• **Extract provided**:
◇ ◇ ◇

An empirical study on the GEOtop hydrological model optimal estimation and uncertainty reduction using supercomputers
- 1Eurac research, Institute for the Alpine Environment, Bolzano, Italy
- 2National Institute of Oceanography and Applied Geophysics – OGS, Trieste, Italy
- 3Rendena 100 s.r.l., Italy
- 4SISSA, Trieste, Italy
Proper characterization of uncertainty remains a major research and operational challenge in Earth and Environmental Systems Models (EESMs). In fact, model calibration is often more an art than a science: one must make several discretionary choices, guided more by his own experience and intuition than by the scientific method. In practice, this means that the result of calibration (CA) could be suboptimal. One of the challenges of CA is the large number of parameters involved in EESM, which hence are usually selected with the help of a preliminary sensitivity analysis (SA). Finally, the computational burden of EESMs models and the large volume of the search space make SA and CA very time-consuming processes.
This work applies a modern HPC approach to optimize a complex, over parameterized hydrological model, improving the computational efficiency of SA/CA. We apply the derivative-free optimization algorithms implemented in the Facebook Nevergrad Python library (Rapin and Teytaud, 2018) on a HPC cluster, thanks to the Dask framework (Dask Development Team, 2016).
The approach has been applied to the GEOtop hydrological model (Rigon et al., 2006; Endrizzi et al., 2014) to predict the time evolution of variables as soil water content and evapotranspiration for several mountain agricultural sites in South Tyrol with different elevation, land cover (pasture, meadow, orchard), soil types.
We performed simulations on one-dimensional domains, where the model solves the energy and water budget equations in a column of soil and neglects the lateral water fluxes. Even neglecting the distribution of parameters across layers of soil, considering a homogeneous column, one has tens of parameters, controlling soil and vegetation properties, where only a few of them are experimentally available.

◇ ◇ ◇

• **Given data**:
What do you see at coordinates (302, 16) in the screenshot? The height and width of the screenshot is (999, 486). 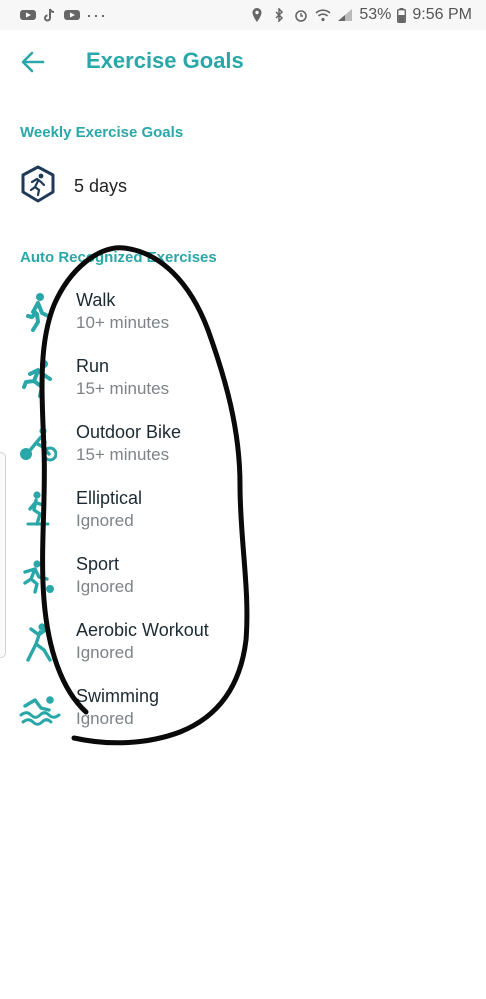 I see `alarm-icon` at bounding box center [302, 16].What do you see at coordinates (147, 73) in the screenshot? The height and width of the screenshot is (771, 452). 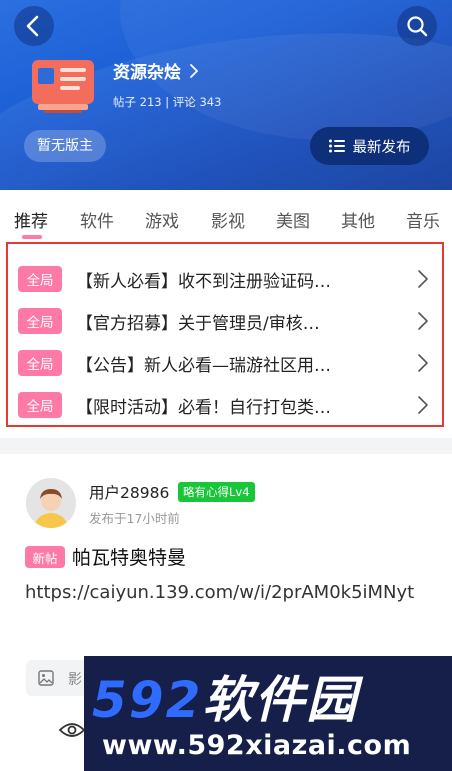 I see `forum-name: 资源杂烩` at bounding box center [147, 73].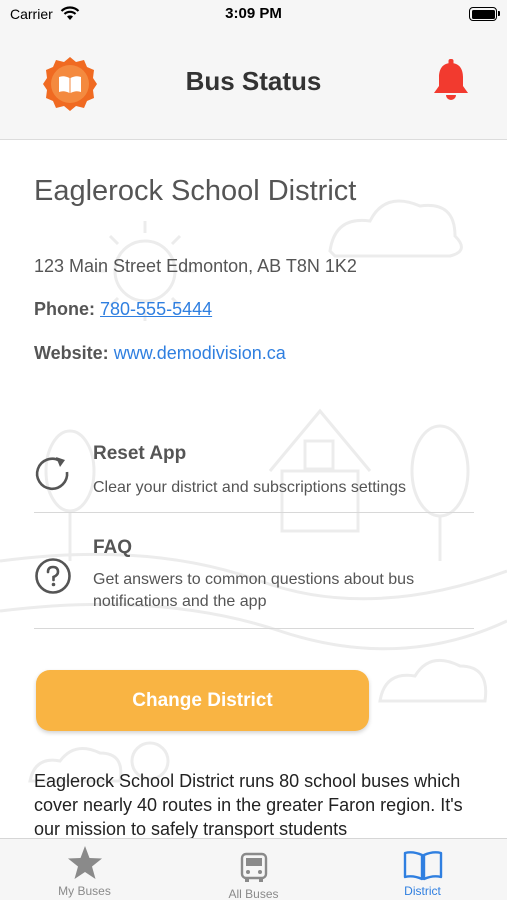 The image size is (507, 900). I want to click on website-label: Website:, so click(72, 353).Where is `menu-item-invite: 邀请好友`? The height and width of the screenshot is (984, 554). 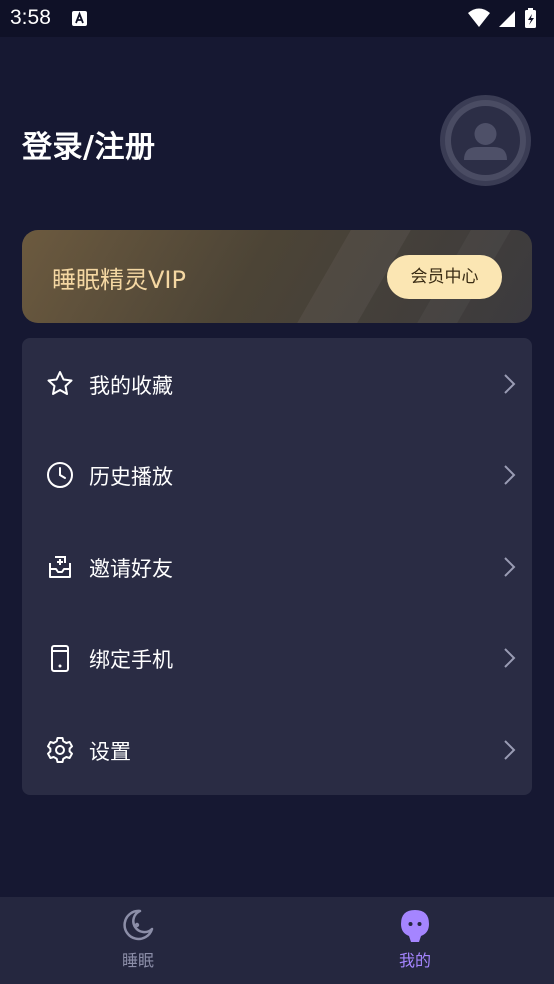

◇ ◇ ◇

• **Questions**:
1 - According to the GEOtop study, which Python library provides the derivative-free optimization algorithms used in the work?
2 - Continue the GEOtop study from where it stops.
The listing comes from a different source than the GEOtop study.

• **Answers provided**:
1 - The Facebook Nevergrad Python library.

2 -
Because the interpretation of global SA could be difficult or misleading and the number of model evaluations needed by SA is comparable with CA, we employed the following strategy. We performed CA using a full set of continuous parameters and SA after CA, using the samples collected during CA, to interpret the results. However, given the above-mentioned computational challenges, this strategy is possible only using HPC resources. For this reason, we focused on the computational aspects of calibration from an HPC perspective and examined the scaling of these algorithms and their implementation up to 1024 cores on a cluster. Other issues that we had to address were the complex shape of the search space and robustness of CA and SA against model convergence failure.
HPC techniques allow to calibrate models with a high number of parameters within a reasonable computing time and exploring the parameters space properly. This is particularly important with noisy, multimodal objective functions. In our case, HPC was essential to determine the parameters controlling the water retention curve, which is highly not linear. The developed framework, which is published and freely available on GitHub, shows also how libraries and tools used within the machine learning community could be useful and easily adapted to EESMs CA.
How to cite: Bertoldi, G., Campanella, S., Cordano, E., and Sartori, A.: An empirical study on the GEOtop hydrological model optimal estimation and uncertainty reduction using supercomputers, EGU General Assembly 2021, online, 19–30 Apr 2021, EGU21-15768, https://doi.org/10.5194/egusphere-egu21-15768, 2021.